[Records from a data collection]
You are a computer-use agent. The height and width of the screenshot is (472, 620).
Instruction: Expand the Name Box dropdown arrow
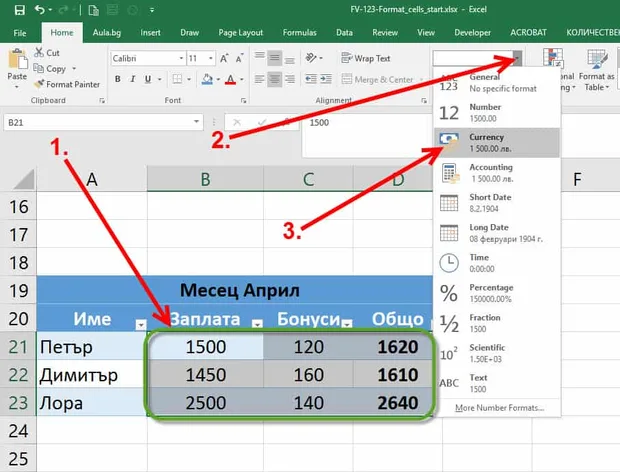[196, 122]
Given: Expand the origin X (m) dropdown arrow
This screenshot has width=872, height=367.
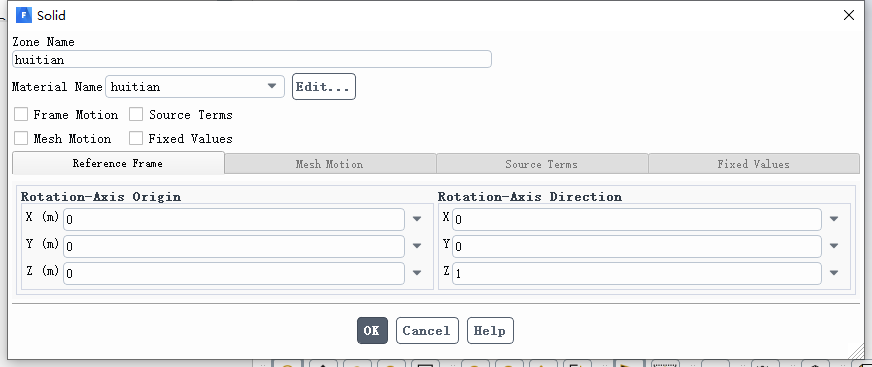Looking at the screenshot, I should (417, 219).
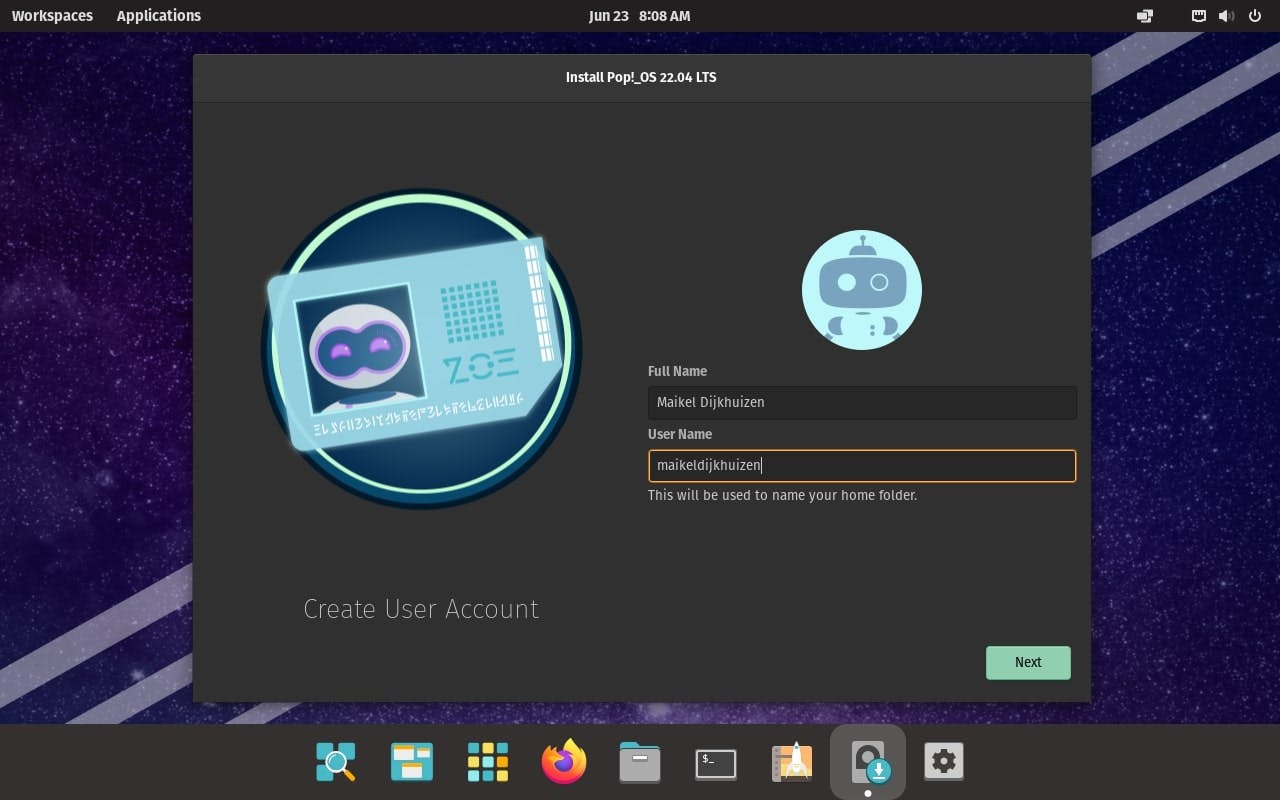Click the magnifier search icon in the dock
This screenshot has height=800, width=1280.
(335, 761)
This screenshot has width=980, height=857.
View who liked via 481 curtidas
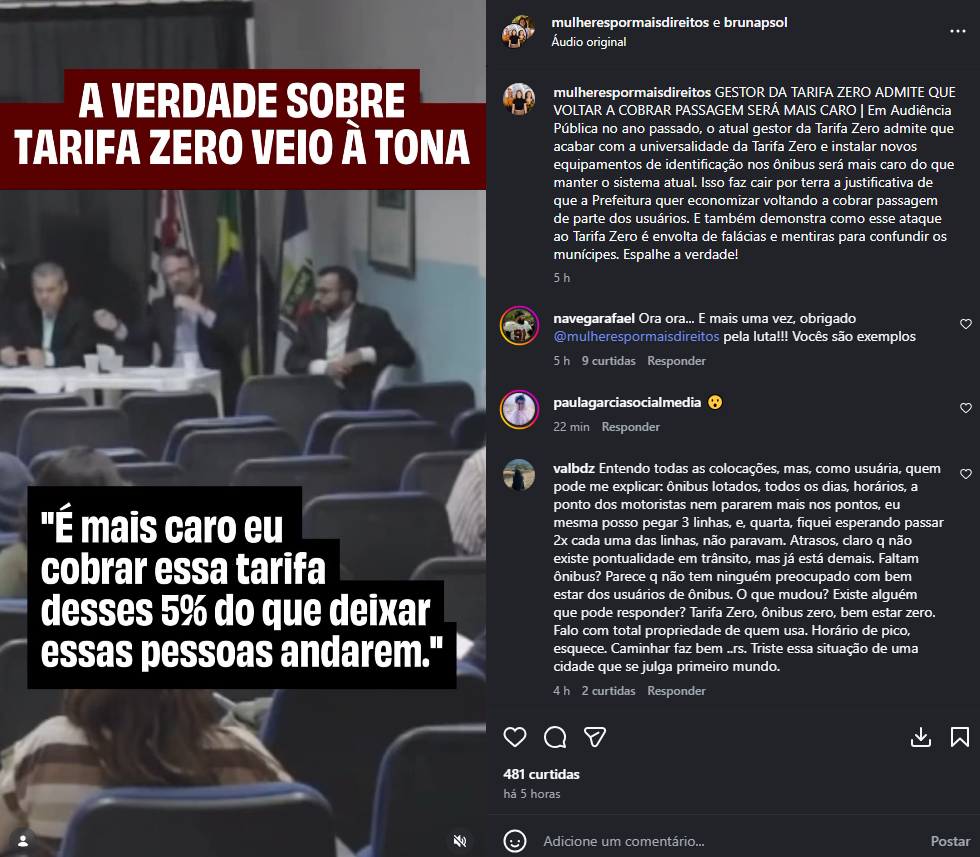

▸ What the task asks: Each of the records above needs to be transcribed exactly, apart from its pictures.

▸ Solution to the problem:
You are a computer-use agent. The height and width of the screenshot is (472, 620).
Instruction: Expand the Name Box dropdown arrow
[196, 122]
Given: Expand the origin X (m) dropdown arrow
This screenshot has width=872, height=367.
Looking at the screenshot, I should (417, 219).
Click the magnifier search icon in the dock
This screenshot has height=800, width=1280.
(335, 761)
This screenshot has width=980, height=857.
View who liked via 481 curtidas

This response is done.